There are several possibilities that might account for the unexplained heritability of CRC, including gene-gene interactions, gene-environment interactions and copy number variation.  Another promising explanation is the existence of risk variants that have not have been identified by linkage analysis or GWAS; either because the effect size (strictly speaking strength of association) was not strong enough to show a peak in linkage analysis (odds ratio <4.0) or the allele frequency was too low to be included in GWAS, which mainly focus on common variants with allele frequency of >5%. 

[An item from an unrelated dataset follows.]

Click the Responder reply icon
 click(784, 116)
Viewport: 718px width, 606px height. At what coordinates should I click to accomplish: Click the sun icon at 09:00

Next generation sequencing methods make it feasible to sequence the whole coding genome (the "exome"), thereby allowing for comprehensive screening for less common polymorphisms (allele frequency 1% to 5%) and rare variants (allele frequency <1%).  Exomic sequencing of high-risk individuals, paired with newly evolving statistical methods that incorporate information on predicted function, will allow us to define a panel of promising coding variants.  These identified variants can rapidly and efficiently be screened for associations with disease in much larger case-control populations.  This strategy affords an exceptional opportunity to identify novel functional variants associated with CRC.  We propose to apply this strategy within our existing Genetics and Epidemiology of Colorectal Cancer Consortium (GECCO; U01CA137088 and R01CA059045, PI: Peters), which includes 14,856 cases and 16,548 controls (12,119 cases and 12,165 controls currently have available DNA) from well characterized, case-control studies and prospective cohorts, including WHI with detailed information on environmental risk factors.  Within this consortium setting, we propose to identify novel variants associated with CRC by performing whole-exome sequencing with the following specific aims:

  1. To identify the most promising less common and rare variants associated with colorectal cancer by conducting whole-exome sequencing in 700 high-risk colorectal cancer cases and 700 controls, including about 350 cases and 350 controls from the WHI.  We propose to use next-generation technology to sequence the exome in each of 700 cases and 700 controls, including 350 cases and 350 controls from WHI.  High-risk cases are defined as those with one or more first degree family members with CRC and/or early onset disease (age at diagnosis <50 years), but without the known family syndromes FAP and Lynch syndrome by pre-screening cases for these mutations.  We will use newly evolving statistical methods paired with computational predictions of the functional effects to select the most promising variants.
  2. To follow-up the most promising variants identified in aim 1 in the large GECCO study population of 12,119 cases and 12,165 controls of the GECCO study populations, including about 2,200 cases and 2,200 controls from the WHI.  
    1. Less common polymorphisms (allele frequency 1%-5%) will be genotyped and testing association between polymorphisms and CRC risk
    2. Rare variants (allele frequency <1%) will be replicated through resequencing of identified gene regions

      This project brings together a highly-qualified, multi-disciplinary team of investigators, using next-generation sequencing technology to generate important sequence data.  Because the lead investigators on this project are also lead investigators in the WHI Sequencing Project (WHISP) we will gain ample experience with sequencing and analyzing data of this cutting edge technology.  We expect that findings from this study, particularly when used as a multi-marker panel, will help to identify high-risk individuals who can benefit from enhanced screening programs and early interventions, and may identify new drug targets.